### Data entries:
---------------
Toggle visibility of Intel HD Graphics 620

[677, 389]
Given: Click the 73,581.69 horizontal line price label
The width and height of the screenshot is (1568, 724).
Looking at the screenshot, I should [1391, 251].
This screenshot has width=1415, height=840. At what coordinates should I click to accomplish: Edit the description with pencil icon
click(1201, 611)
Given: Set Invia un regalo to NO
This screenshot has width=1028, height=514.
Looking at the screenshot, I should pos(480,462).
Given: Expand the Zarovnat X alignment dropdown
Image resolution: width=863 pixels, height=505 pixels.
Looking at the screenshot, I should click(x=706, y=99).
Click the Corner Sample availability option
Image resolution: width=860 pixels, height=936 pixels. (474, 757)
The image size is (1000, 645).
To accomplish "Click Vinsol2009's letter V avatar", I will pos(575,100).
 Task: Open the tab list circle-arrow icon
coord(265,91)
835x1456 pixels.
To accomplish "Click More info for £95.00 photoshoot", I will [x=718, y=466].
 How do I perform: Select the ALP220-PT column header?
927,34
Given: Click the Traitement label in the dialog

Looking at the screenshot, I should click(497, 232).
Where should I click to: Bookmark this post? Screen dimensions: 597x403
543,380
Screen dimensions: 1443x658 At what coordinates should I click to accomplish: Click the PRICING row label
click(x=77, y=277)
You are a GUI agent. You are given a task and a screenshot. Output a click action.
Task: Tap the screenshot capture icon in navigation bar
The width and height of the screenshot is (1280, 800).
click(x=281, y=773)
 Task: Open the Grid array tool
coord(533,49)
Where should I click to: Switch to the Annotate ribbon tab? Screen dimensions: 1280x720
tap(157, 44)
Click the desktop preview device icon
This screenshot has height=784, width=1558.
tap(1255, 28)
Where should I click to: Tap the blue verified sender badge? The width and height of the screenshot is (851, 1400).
---------------
### Work task:
Word for word, transcribe each record.

### Exercise response:
Toggle visibility of Intel HD Graphics 620

[677, 389]
Given: Click the 73,581.69 horizontal line price label
The width and height of the screenshot is (1568, 724).
Looking at the screenshot, I should [1391, 251].
This screenshot has width=1415, height=840. At what coordinates should I click to accomplish: Edit the description with pencil icon
click(1201, 611)
Given: Set Invia un regalo to NO
This screenshot has width=1028, height=514.
Looking at the screenshot, I should pos(480,462).
Given: Expand the Zarovnat X alignment dropdown
Image resolution: width=863 pixels, height=505 pixels.
Looking at the screenshot, I should click(x=706, y=99).
Click the Corner Sample availability option
Image resolution: width=860 pixels, height=936 pixels. (474, 757)
The image size is (1000, 645).
To accomplish "Click Vinsol2009's letter V avatar", I will pos(575,100).
 Task: Open the tab list circle-arrow icon
coord(265,91)
835x1456 pixels.
To accomplish "Click More info for £95.00 photoshoot", I will [x=718, y=466].
 How do I perform: Select the ALP220-PT column header?
927,34
Given: Click the Traitement label in the dialog

Looking at the screenshot, I should click(497, 232).
Where should I click to: Bookmark this post? Screen dimensions: 597x403
543,380
Screen dimensions: 1443x658 At what coordinates should I click to accomplish: Click the PRICING row label
click(x=77, y=277)
You are a GUI agent. You are given a task and a screenshot. Output a click action.
Task: Tap the screenshot capture icon in navigation bar
The width and height of the screenshot is (1280, 800).
click(x=281, y=773)
 Task: Open the Grid array tool
coord(533,49)
Where should I click to: Switch to the Annotate ribbon tab? Screen dimensions: 1280x720
tap(157, 44)
Click the desktop preview device icon
This screenshot has height=784, width=1558.
tap(1255, 28)
Where should I click to: Tap the blue verified sender badge? The width and height of the screenshot is (851, 1400).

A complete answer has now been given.